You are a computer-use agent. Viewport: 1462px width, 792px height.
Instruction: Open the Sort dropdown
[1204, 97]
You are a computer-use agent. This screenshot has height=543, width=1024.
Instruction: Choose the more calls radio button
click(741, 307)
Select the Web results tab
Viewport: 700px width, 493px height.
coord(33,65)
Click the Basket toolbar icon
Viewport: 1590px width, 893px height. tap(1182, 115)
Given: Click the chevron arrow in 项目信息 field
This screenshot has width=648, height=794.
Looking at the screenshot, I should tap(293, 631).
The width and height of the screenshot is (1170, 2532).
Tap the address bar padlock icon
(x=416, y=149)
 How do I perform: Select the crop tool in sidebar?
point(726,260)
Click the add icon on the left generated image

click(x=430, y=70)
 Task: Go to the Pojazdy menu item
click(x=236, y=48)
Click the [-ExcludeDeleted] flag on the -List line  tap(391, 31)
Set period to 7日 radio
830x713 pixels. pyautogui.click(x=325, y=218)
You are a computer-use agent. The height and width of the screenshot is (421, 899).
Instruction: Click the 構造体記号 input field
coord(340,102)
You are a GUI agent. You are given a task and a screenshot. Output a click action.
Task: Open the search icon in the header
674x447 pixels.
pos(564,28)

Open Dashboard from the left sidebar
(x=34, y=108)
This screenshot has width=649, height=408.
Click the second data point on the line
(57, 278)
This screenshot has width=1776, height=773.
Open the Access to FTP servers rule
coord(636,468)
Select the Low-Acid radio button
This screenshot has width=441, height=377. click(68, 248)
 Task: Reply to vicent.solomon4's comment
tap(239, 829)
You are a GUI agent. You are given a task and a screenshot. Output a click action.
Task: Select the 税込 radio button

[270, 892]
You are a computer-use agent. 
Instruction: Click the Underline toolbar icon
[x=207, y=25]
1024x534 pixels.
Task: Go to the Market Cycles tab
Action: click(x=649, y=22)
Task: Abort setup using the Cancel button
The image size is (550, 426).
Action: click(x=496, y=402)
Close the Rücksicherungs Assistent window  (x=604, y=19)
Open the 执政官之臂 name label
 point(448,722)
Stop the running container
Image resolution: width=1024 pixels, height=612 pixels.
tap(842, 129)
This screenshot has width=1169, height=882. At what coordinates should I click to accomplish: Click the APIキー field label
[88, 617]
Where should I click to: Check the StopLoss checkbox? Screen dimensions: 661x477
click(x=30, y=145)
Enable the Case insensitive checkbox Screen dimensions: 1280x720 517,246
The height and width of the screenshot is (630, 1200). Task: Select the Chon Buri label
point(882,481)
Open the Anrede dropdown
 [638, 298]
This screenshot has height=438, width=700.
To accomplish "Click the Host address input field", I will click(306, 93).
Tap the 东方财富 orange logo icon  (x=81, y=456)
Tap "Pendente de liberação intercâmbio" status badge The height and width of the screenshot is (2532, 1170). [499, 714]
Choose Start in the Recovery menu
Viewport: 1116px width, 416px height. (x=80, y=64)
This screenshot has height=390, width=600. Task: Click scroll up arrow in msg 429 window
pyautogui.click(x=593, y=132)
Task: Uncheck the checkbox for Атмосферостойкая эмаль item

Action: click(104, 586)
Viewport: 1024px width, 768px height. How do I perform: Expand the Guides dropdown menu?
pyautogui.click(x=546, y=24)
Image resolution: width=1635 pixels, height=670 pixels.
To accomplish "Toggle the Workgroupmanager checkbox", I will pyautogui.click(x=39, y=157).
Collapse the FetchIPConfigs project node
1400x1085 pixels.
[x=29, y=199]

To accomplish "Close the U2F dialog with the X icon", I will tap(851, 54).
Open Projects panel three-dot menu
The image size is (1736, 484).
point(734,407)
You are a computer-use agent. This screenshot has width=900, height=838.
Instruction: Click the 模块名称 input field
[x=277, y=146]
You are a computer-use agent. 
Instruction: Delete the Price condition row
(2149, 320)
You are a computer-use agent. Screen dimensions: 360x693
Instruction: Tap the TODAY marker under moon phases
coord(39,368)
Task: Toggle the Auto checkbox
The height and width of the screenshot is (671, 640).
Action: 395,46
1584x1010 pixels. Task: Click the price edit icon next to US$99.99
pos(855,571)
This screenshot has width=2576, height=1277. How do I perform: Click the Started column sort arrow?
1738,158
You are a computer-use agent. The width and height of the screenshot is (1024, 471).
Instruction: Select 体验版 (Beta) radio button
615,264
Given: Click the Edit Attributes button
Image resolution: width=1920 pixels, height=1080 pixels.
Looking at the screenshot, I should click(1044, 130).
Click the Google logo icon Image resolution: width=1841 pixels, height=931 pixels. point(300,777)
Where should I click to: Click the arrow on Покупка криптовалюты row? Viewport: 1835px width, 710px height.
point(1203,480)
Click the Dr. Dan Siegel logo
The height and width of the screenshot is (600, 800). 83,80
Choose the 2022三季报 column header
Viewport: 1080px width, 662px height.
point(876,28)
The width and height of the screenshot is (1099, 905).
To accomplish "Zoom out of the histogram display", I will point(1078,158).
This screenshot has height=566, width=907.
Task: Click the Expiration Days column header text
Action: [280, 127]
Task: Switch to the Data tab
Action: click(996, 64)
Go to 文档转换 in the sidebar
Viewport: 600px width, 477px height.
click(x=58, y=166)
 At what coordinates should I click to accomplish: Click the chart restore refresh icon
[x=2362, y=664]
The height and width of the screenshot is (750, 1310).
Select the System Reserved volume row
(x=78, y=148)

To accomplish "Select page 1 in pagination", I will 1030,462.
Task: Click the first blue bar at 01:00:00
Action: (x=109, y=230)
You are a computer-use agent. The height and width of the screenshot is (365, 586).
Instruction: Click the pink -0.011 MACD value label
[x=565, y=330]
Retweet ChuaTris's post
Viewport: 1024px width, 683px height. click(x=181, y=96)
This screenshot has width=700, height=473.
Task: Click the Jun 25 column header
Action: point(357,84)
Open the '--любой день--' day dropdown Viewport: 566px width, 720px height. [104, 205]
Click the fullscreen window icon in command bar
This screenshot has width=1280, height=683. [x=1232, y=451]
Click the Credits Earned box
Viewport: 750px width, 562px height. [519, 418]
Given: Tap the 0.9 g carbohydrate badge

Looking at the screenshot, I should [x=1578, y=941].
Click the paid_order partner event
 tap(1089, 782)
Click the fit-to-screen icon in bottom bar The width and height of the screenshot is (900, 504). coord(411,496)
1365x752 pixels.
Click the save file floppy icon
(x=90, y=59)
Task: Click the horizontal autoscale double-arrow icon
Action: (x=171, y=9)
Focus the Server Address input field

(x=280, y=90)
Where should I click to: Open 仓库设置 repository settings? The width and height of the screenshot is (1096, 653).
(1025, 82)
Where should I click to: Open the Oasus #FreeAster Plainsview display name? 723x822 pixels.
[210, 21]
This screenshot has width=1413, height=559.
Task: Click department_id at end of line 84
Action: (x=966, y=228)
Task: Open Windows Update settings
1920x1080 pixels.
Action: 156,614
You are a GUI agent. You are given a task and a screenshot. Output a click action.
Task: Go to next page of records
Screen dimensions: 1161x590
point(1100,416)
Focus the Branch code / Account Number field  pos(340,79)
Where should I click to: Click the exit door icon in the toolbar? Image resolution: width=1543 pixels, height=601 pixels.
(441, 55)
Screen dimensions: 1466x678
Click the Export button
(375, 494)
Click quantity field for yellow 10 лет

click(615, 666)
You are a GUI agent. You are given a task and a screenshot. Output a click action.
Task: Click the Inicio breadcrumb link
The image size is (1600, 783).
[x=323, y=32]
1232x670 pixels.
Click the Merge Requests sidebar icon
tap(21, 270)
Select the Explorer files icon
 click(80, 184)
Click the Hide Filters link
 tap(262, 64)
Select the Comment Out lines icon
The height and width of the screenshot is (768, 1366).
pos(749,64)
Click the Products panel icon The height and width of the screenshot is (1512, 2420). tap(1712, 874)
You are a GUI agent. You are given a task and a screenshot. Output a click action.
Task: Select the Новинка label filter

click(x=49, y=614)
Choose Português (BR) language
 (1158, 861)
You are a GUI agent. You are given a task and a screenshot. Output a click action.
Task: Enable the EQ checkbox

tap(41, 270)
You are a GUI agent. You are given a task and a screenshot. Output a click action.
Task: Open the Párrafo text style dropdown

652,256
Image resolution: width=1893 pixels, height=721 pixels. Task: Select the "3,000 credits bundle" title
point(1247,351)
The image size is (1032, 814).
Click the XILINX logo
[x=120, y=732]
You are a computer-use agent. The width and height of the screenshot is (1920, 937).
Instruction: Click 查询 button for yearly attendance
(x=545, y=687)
· · · · ·
## Work to complete:
Of the lines above, extract only those from the line with "Open the 执政官之臂 name label" to the line with "Enable the Case", both included, exactly as written.

## Solution for this task:
Open the 执政官之臂 name label
 point(448,722)
Stop the running container
Image resolution: width=1024 pixels, height=612 pixels.
tap(842, 129)
This screenshot has width=1169, height=882. At what coordinates should I click to accomplish: Click the APIキー field label
[88, 617]
Where should I click to: Check the StopLoss checkbox? Screen dimensions: 661x477
click(x=30, y=145)
Enable the Case insensitive checkbox Screen dimensions: 1280x720 517,246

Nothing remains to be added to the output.